A huge number of coding interview problems involve dealing with Permutations and Combinations of a given set of elements. This pattern describes an efficient backtracking approach to handle all these problems.

function backtrack(startIndex) {
  if (shouldEnd()) {
    handleResult();
    return;
  }

  for (let i = startIndex; i < choices.length; i++) {
    doChoice(i);
    used[i] = true;
    backtrack(i + 1);
    revertChoice(i);
    used[i] = false;
  }
}

These questions are all related to choices, we can think about the process as a decision tree (check explanation in 78_subsets), every step we have some choices to choose, we go downwards first to choose one choice each step, after reaching the leaf (all choices are chosen at one branch), then we go upward again to choose other choices.

The key difference between the subset/permutation/combination problems is the loop variable i above, take [1, 2, 3] as input array:

• subset: the final result is [ [], [1], [1, 2], [1, 2, 3], [2], [2, 3], [3] ], i should start with startIndex because once 1 is processed (starting from 1), 1 won't be appeared again when we process 2, and every time we hit backtrack the result should be pushed to the final array.
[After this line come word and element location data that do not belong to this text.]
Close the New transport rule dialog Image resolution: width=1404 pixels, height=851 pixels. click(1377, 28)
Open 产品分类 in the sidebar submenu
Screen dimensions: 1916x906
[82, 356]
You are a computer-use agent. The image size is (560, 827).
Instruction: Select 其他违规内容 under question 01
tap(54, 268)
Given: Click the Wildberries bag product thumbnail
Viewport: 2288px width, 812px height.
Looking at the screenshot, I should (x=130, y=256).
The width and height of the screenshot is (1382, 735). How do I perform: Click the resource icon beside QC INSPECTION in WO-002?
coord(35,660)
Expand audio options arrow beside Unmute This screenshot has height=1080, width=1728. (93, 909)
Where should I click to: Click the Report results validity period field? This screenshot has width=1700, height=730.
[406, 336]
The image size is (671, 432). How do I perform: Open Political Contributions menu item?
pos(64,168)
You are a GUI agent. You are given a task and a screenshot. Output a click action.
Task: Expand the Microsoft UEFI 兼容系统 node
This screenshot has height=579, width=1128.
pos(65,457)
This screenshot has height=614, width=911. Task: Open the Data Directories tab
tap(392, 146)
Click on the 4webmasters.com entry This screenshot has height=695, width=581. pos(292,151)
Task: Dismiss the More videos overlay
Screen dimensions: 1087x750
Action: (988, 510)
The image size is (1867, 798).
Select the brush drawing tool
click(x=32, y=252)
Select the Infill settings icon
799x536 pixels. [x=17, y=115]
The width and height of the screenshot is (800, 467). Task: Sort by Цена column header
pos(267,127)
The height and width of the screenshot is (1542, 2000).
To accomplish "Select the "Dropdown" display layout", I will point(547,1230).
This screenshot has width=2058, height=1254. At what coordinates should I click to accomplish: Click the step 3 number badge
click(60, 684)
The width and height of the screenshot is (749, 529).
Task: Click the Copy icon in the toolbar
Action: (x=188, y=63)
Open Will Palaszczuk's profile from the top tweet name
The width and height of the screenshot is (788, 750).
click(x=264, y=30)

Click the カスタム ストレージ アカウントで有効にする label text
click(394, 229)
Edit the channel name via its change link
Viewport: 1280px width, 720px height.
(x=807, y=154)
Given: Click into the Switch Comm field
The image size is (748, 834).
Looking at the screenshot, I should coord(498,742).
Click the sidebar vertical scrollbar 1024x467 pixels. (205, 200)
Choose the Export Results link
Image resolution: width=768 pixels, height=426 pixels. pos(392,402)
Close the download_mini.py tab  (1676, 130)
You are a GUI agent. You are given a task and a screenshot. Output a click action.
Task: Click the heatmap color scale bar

In addition, no used is required because i starts from startIndex.
• permutation: the final result is [ [1, 2, 3], [1, 3, 2], [2, 1, 3]. [2, 3, 1], [3, 1, 2], [3, 2, 1] ], i should always start from index 0, cause once 1 is processed, it can still be appeared when we process 2. used is required because i always starts from 0, we need to know if i is already used or not. In addition, result is only needed to be handled when it contains 3 numbers in it.
• combination: the final result is [ [1, 2], [2, 3], [1, 3] ] if we are trying to find the combination of 2. This is pretty similar as subsets, the only difference is we need to handle result when it already contains 2 numbers in it.